Con una jornada de reflexión y diálogo sobre el estado actual del sistema educativo chileno, el pasado martes 20 de mayo se realizó la reunión inicial del proyecto VRIMF 2631, titulado «La cotidianidad de ser director escolar en Chile: el shadowing para apreciar la complejidad del rol». La actividad se llevó a cabo en dependencias de la Universidad de Concepción, marcando el comienzo de una nueva versión de esta experiencia de investigación para las personas que integran el programa de Doctorado en Educación de dicha casa de estudios.
La propuesta, desarrollada en el marco de la asignatura de Investigación Cualitativa, busca acercar a los y las estudiantes a la realidad del medio escolar mediante el uso del shadowing, una técnica etnográfica que consiste en «hacer sombra» a una persona durante uno o varios días, observando de manera cercana sus prácticas, rutinas y desafíos cotidianos.
«Estamos viviendo un momento muy complejo en educación en Chile. Las escuelas enfrentan desafíos que no se resuelven solo desde la teoría, y por eso necesitamos investigadores que sean capaces de leer esa realidad desde adentro», señaló el profesor Ph.D. Jorge Rojas Bravo, académico del Departamento de Metodología de la Investigación e Informática Educativa y docente responsable del proyecto. «La idea es que nuestros estudiantes vayan a la escuela, caminen junto a sus directores y desde ahí construyan conocimiento con sentido y pertinencia para los contextos educativos», agregó.
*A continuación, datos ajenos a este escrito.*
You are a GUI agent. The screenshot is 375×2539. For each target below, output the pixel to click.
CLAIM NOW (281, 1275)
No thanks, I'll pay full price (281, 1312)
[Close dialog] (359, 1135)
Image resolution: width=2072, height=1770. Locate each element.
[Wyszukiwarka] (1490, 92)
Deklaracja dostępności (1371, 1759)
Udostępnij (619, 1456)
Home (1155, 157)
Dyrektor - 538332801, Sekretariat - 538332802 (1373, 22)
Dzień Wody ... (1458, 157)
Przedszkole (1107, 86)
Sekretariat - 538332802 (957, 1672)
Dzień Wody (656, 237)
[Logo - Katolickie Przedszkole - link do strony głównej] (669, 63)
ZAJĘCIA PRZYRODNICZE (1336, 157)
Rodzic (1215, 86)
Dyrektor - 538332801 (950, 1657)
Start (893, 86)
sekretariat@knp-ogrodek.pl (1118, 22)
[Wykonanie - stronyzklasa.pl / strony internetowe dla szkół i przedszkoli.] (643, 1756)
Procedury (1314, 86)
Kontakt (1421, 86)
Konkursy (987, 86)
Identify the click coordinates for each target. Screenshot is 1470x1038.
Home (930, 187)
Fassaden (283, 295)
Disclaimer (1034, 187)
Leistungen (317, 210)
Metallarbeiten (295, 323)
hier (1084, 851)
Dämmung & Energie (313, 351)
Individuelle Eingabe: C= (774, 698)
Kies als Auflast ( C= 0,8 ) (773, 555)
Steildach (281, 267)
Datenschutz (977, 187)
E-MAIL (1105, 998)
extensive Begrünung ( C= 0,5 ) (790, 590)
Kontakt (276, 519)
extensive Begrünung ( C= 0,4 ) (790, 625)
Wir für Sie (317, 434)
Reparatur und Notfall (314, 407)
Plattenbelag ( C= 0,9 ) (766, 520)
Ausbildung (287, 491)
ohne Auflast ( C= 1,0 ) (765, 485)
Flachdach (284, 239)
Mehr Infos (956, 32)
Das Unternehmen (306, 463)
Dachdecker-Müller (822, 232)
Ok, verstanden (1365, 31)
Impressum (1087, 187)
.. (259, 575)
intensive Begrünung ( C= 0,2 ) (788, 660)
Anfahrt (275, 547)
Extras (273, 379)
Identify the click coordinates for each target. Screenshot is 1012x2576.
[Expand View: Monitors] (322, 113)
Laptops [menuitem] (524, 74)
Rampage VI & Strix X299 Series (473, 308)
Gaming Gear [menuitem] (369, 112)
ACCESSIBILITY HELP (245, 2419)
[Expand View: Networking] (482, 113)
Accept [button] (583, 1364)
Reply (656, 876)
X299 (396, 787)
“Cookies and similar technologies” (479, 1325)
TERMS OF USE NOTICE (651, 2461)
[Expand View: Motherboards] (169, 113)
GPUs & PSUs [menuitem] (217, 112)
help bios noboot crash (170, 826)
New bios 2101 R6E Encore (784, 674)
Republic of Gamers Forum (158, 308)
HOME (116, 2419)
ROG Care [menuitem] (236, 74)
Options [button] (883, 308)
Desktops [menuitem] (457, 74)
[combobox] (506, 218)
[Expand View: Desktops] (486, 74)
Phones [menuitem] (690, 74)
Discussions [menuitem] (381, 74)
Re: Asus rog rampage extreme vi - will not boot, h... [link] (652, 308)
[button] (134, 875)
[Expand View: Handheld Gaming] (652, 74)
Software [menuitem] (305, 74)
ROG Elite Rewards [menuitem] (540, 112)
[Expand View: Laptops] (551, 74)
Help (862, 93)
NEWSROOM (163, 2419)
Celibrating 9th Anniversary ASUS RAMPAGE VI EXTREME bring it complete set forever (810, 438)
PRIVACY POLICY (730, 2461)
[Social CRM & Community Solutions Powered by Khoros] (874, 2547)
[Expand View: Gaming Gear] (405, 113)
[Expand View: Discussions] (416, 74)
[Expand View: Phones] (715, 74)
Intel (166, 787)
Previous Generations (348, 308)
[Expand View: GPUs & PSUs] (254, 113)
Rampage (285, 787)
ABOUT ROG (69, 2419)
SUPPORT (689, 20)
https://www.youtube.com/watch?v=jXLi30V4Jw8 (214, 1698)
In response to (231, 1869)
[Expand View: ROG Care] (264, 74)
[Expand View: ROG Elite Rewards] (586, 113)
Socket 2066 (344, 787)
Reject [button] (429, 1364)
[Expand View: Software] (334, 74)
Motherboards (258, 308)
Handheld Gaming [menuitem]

El proyecto cuenta con el acompañamiento del Dr. Jorge Ulloa, asesor experto con amplia trayectoria en liderazgo educativo y análisis organizacional. Durante la jornada, Ulloa planteó una mirada crítica sobre las tensiones estructurales que condicionan el trabajo directivo en Chile: «Todos los instrumentos de política le están pidiendo a los directores que se concentren en lo pedagógico, pero el sistema en la práctica no les permite concentrarse en lo relevante. Están permanentemente en lo urgente.»
El académico también se refirió a quienes logran sortear esas presiones: «Hay directores que, teniendo todos esos problemas, pusieron el foco en la innovación pedagógica. Pareciera que hay que desarrollar en los directores y directoras esa rebeldía, esa capacidad de aprovechar las grietas que el propio sistema deja.»
Sobre la observación como herramienta central de la técnica, Ulloa fue enfático en su valor formativo: «Ver a un director o directora en acción es la única manera de entender el mundo detrás de lo visible. La habilidad de observar se adiestra.» Y precisó una distinción clave para quienes realizarán el trabajo en terreno: «En la mañana está lo urgente, lo informal. En la tarde, en cambio, está lo importante: ahí el director trabaja con sus profesores, se dedica a lo pedagógico. Dos días completos de observación es lo ideal para capturar esa diferencia.»
El proyecto es coordinado por Ignacio Roa e integrado por los estudiantes de doctorado Jorge Cuevas, Nicolás Tamarín, Elizabeth Zapata y María Espinoza, quienes durante el semestre realizarán observaciones en terreno junto a cuatro directores y directoras: Cristina Concha, María José Retamal, Catherine Olivares y José Villagrán.
Cristián Pincheira Martínez, estudiante de Doctorado e Ingeniero Civil Industrial que participó como colaborador en la versión anterior del proyecto, valoró positivamente el inicio de esta nueva etapa: «Aprender una técnica como el shadowing aplicada a un contexto real me parece, por un lado, súper atingente y motivante. Estoy entusiasmado esperando poder seguir a estos directores durante días de trabajo, aprender a tomar notas de campo, analizar la información que podamos levantar y tener resultados concretos a partir de ella.»
De este modo, el proyecto «La cotidianidad de ser director escolar en Chile» se concibe como una experiencia de formación e investigación situada, que busca generar conocimiento desde la práctica real de quienes conducen los establecimientos del territorio, aportando a la vez a la formación de nuevos investigadores en educación.